### SUPPLIED RECORDS

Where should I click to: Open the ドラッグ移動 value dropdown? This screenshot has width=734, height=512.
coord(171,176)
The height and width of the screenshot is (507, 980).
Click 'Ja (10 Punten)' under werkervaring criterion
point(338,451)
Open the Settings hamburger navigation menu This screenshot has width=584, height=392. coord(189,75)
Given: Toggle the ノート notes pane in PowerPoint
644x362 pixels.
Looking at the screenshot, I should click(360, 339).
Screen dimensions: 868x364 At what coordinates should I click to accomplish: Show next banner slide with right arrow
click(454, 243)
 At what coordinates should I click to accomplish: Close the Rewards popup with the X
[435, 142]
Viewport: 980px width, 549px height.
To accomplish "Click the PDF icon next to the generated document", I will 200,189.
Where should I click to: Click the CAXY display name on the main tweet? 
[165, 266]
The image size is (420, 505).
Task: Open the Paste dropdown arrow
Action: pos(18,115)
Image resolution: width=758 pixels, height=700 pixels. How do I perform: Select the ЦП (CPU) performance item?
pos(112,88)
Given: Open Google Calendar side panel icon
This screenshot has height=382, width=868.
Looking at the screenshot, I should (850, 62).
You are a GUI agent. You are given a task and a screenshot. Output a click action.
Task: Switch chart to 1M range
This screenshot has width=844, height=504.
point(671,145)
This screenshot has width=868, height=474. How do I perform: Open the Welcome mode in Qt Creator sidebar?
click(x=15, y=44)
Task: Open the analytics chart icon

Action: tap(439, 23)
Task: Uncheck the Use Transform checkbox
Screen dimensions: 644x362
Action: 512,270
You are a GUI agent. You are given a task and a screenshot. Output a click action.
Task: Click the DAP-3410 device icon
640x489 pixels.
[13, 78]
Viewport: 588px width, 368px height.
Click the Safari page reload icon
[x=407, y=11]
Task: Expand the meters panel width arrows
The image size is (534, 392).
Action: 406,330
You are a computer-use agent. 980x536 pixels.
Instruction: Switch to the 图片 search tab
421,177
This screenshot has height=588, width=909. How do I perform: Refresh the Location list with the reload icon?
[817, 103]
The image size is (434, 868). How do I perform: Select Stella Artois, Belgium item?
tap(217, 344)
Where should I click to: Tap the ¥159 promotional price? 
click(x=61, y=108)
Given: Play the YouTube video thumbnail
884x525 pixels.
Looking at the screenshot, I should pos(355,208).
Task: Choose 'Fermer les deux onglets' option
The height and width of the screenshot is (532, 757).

######

▶ TASK PROMPT: Output the entire set of records exactly as shown.

▶ ANSWER BOX:
Where should I click to: Open the ドラッグ移動 value dropdown? This screenshot has width=734, height=512.
coord(171,176)
The height and width of the screenshot is (507, 980).
Click 'Ja (10 Punten)' under werkervaring criterion
point(338,451)
Open the Settings hamburger navigation menu This screenshot has width=584, height=392. coord(189,75)
Given: Toggle the ノート notes pane in PowerPoint
644x362 pixels.
Looking at the screenshot, I should click(360, 339).
Screen dimensions: 868x364 At what coordinates should I click to accomplish: Show next banner slide with right arrow
click(454, 243)
 At what coordinates should I click to accomplish: Close the Rewards popup with the X
[435, 142]
Viewport: 980px width, 549px height.
To accomplish "Click the PDF icon next to the generated document", I will 200,189.
Where should I click to: Click the CAXY display name on the main tweet? 
[165, 266]
The image size is (420, 505).
Task: Open the Paste dropdown arrow
Action: pos(18,115)
Image resolution: width=758 pixels, height=700 pixels. How do I perform: Select the ЦП (CPU) performance item?
pos(112,88)
Given: Open Google Calendar side panel icon
This screenshot has height=382, width=868.
Looking at the screenshot, I should (850, 62).
You are a GUI agent. You are given a task and a screenshot. Output a click action.
Task: Switch chart to 1M range
This screenshot has width=844, height=504.
point(671,145)
This screenshot has width=868, height=474. How do I perform: Open the Welcome mode in Qt Creator sidebar?
click(x=15, y=44)
Task: Open the analytics chart icon

Action: tap(439, 23)
Task: Uncheck the Use Transform checkbox
Screen dimensions: 644x362
Action: 512,270
You are a GUI agent. You are given a task and a screenshot. Output a click action.
Task: Click the DAP-3410 device icon
640x489 pixels.
[13, 78]
Viewport: 588px width, 368px height.
Click the Safari page reload icon
[x=407, y=11]
Task: Expand the meters panel width arrows
The image size is (534, 392).
Action: 406,330
You are a computer-use agent. 980x536 pixels.
Instruction: Switch to the 图片 search tab
421,177
This screenshot has height=588, width=909. How do I perform: Refresh the Location list with the reload icon?
[817, 103]
The image size is (434, 868). How do I perform: Select Stella Artois, Belgium item?
tap(217, 344)
Where should I click to: Tap the ¥159 promotional price? 
click(x=61, y=108)
Given: Play the YouTube video thumbnail
884x525 pixels.
Looking at the screenshot, I should pos(355,208).
Task: Choose 'Fermer les deux onglets' option
The height and width of the screenshot is (532, 757).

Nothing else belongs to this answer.